Things to do:
1/ From the scraping notebook below, set down the passage starting with "## Goal 1 (Optional): Scrap" and going on through "pip here https://pypi.org/project/selenium/.", with no changes.
2/ Recast the paragraph in the scraping notebook below that begins "This notebook is used to scrape" as a short bulleted list that keeps its main facts.

Source text:
● ● ● ● ●

## Goal 1 (Optional): Scrap actual and forecasted wind generation from 2024-03-16 onwards 

This notebook is used to scrape the website and download the csv file. 
I used Selenium (https://www.selenium.dev/) a open source project for browser automation. 
The package can be install by pip here https://pypi.org/project/selenium/.

In [6]:
import zipfile
import os, time
from datetime import datetime
from selenium import webdriver
from selenium.webdriver.common.by import By
from selenium.webdriver.common.keys import Keys
from selenium.webdriver.support.ui import WebDriverWait
from selenium.webdriver.support import expected_conditions as EC
from selenium.webdriver.common.action_chains import ActionChains

In [7]:
download_dir = "/Users/lok/5DE/data"  # Replace with your desired directory
os.makedirs(download_dir, exist_ok=True)

● ● ● ● ●

Source material:
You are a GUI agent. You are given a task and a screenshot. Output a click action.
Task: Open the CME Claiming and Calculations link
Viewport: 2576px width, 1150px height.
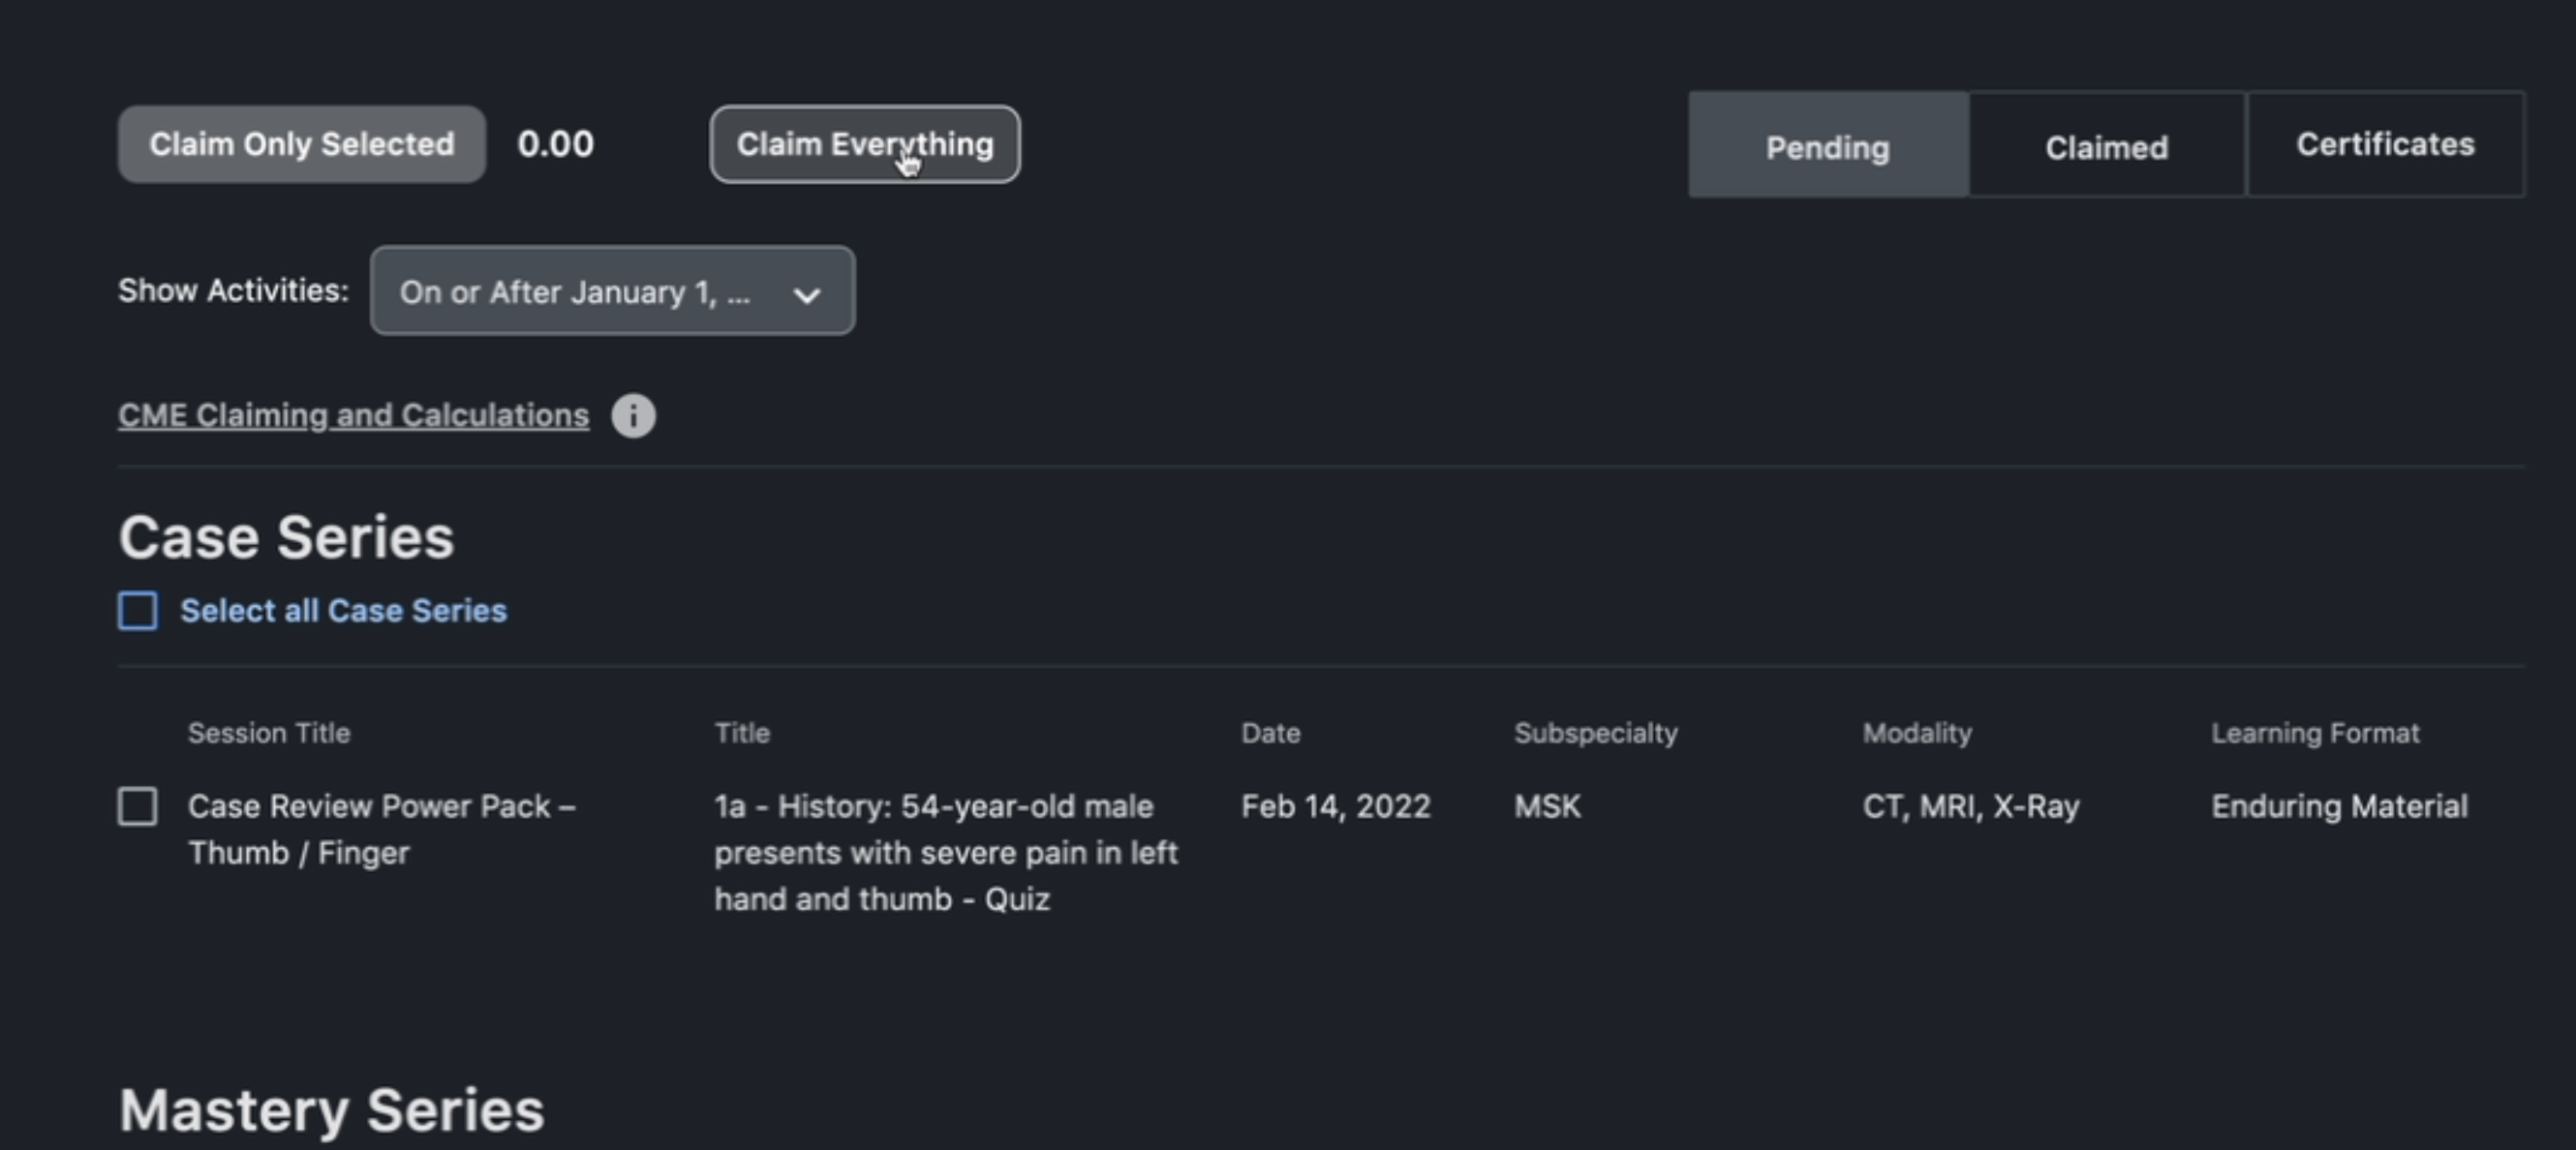coord(353,415)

● ● ● ● ●

Answers to the exercises:
1/
## Goal 1 (Optional): Scrap actual and forecasted wind generation from 2024-03-16 onwards 

This notebook is used to scrape the website and download the csv file. 
I used Selenium (https://www.selenium.dev/) a open source project for browser automation. 
The package can be install by pip here https://pypi.org/project/selenium/.

2/
- The notebook scrapes the website and downloads the CSV file.
- It uses Selenium (https://www.selenium.dev/), an open-source browser automation project.
- Selenium can be installed with pip from https://pypi.org/project/selenium/.